Rows on target coordinates
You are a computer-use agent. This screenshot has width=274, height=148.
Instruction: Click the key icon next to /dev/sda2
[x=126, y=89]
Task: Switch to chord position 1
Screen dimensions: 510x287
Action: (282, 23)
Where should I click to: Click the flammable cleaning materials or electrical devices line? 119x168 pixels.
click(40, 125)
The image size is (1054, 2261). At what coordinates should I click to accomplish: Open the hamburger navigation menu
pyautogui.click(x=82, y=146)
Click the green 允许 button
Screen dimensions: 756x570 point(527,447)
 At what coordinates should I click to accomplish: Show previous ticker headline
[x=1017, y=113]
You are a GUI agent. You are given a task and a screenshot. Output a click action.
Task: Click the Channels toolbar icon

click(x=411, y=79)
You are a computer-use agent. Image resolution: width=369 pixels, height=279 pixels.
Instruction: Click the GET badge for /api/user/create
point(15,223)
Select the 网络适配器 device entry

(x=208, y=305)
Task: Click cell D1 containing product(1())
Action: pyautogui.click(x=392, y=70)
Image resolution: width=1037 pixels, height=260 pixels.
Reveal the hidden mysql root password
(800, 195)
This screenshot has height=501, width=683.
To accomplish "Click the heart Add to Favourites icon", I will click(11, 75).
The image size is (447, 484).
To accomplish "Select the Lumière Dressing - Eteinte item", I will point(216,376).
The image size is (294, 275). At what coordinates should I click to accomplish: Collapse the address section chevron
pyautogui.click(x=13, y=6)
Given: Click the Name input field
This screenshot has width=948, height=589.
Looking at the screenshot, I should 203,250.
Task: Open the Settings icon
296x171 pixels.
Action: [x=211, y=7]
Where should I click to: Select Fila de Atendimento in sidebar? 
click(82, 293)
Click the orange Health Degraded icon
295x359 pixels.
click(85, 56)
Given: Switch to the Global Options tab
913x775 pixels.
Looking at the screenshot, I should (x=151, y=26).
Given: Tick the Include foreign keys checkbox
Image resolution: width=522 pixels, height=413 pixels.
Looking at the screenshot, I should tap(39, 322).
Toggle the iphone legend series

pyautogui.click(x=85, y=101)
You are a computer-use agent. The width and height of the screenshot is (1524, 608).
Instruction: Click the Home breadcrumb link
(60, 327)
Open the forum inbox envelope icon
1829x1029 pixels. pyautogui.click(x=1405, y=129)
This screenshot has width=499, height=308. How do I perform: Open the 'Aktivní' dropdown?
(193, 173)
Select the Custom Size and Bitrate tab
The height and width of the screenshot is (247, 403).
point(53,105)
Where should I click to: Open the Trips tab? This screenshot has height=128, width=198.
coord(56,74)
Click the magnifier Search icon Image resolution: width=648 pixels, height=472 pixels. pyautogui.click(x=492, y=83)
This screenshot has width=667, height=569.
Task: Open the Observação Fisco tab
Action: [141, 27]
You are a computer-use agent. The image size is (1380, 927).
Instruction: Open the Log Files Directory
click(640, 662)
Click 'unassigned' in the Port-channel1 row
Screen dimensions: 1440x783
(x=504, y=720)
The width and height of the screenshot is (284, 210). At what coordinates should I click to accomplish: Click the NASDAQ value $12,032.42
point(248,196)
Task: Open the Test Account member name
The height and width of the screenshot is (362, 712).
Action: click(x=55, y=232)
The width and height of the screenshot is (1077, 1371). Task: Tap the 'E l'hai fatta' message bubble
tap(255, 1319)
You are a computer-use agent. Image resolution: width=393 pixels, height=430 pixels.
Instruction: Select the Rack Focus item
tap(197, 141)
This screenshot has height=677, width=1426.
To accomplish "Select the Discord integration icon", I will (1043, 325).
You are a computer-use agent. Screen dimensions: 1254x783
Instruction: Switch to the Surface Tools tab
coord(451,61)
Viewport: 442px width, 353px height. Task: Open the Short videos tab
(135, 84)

= PROBLEM TO WORK ON =
Please reproduce every one of the rows above word for word, keeping their original order.

= FULL ANSWER =
You are a computer-use agent. This screenshot has width=274, height=148.
Instruction: Click the key icon next to /dev/sda2
[x=126, y=89]
Task: Switch to chord position 1
Screen dimensions: 510x287
Action: (282, 23)
Where should I click to: Click the flammable cleaning materials or electrical devices line? 119x168 pixels.
click(40, 125)
The image size is (1054, 2261). At what coordinates should I click to accomplish: Open the hamburger navigation menu
pyautogui.click(x=82, y=146)
Click the green 允许 button
Screen dimensions: 756x570 point(527,447)
 At what coordinates should I click to accomplish: Show previous ticker headline
[x=1017, y=113]
You are a GUI agent. You are given a task and a screenshot. Output a click action.
Task: Click the Channels toolbar icon

click(x=411, y=79)
You are a computer-use agent. Image resolution: width=369 pixels, height=279 pixels.
Instruction: Click the GET badge for /api/user/create
point(15,223)
Select the 网络适配器 device entry

(x=208, y=305)
Task: Click cell D1 containing product(1())
Action: pyautogui.click(x=392, y=70)
Image resolution: width=1037 pixels, height=260 pixels.
Reveal the hidden mysql root password
(800, 195)
This screenshot has height=501, width=683.
To accomplish "Click the heart Add to Favourites icon", I will click(11, 75).
The image size is (447, 484).
To accomplish "Select the Lumière Dressing - Eteinte item", I will point(216,376).
The image size is (294, 275). At what coordinates should I click to accomplish: Collapse the address section chevron
pyautogui.click(x=13, y=6)
Given: Click the Name input field
This screenshot has width=948, height=589.
Looking at the screenshot, I should 203,250.
Task: Open the Settings icon
296x171 pixels.
Action: [x=211, y=7]
Where should I click to: Select Fila de Atendimento in sidebar? 
click(82, 293)
Click the orange Health Degraded icon
295x359 pixels.
click(85, 56)
Given: Switch to the Global Options tab
913x775 pixels.
Looking at the screenshot, I should (x=151, y=26).
Given: Tick the Include foreign keys checkbox
Image resolution: width=522 pixels, height=413 pixels.
Looking at the screenshot, I should tap(39, 322).
Toggle the iphone legend series

pyautogui.click(x=85, y=101)
You are a computer-use agent. The width and height of the screenshot is (1524, 608).
Instruction: Click the Home breadcrumb link
(60, 327)
Open the forum inbox envelope icon
1829x1029 pixels. pyautogui.click(x=1405, y=129)
This screenshot has width=499, height=308. How do I perform: Open the 'Aktivní' dropdown?
(193, 173)
Select the Custom Size and Bitrate tab
The height and width of the screenshot is (247, 403).
point(53,105)
Where should I click to: Open the Trips tab? This screenshot has height=128, width=198.
coord(56,74)
Click the magnifier Search icon Image resolution: width=648 pixels, height=472 pixels. pyautogui.click(x=492, y=83)
This screenshot has width=667, height=569.
Task: Open the Observação Fisco tab
Action: [141, 27]
You are a computer-use agent. The image size is (1380, 927).
Instruction: Open the Log Files Directory
click(640, 662)
Click 'unassigned' in the Port-channel1 row
Screen dimensions: 1440x783
(x=504, y=720)
The width and height of the screenshot is (284, 210). At what coordinates should I click to accomplish: Click the NASDAQ value $12,032.42
point(248,196)
Task: Open the Test Account member name
The height and width of the screenshot is (362, 712).
Action: click(x=55, y=232)
The width and height of the screenshot is (1077, 1371). Task: Tap the 'E l'hai fatta' message bubble
tap(255, 1319)
You are a computer-use agent. Image resolution: width=393 pixels, height=430 pixels.
Instruction: Select the Rack Focus item
tap(197, 141)
This screenshot has height=677, width=1426.
To accomplish "Select the Discord integration icon", I will (1043, 325).
You are a computer-use agent. Screen dimensions: 1254x783
Instruction: Switch to the Surface Tools tab
coord(451,61)
Viewport: 442px width, 353px height. Task: Open the Short videos tab
(135, 84)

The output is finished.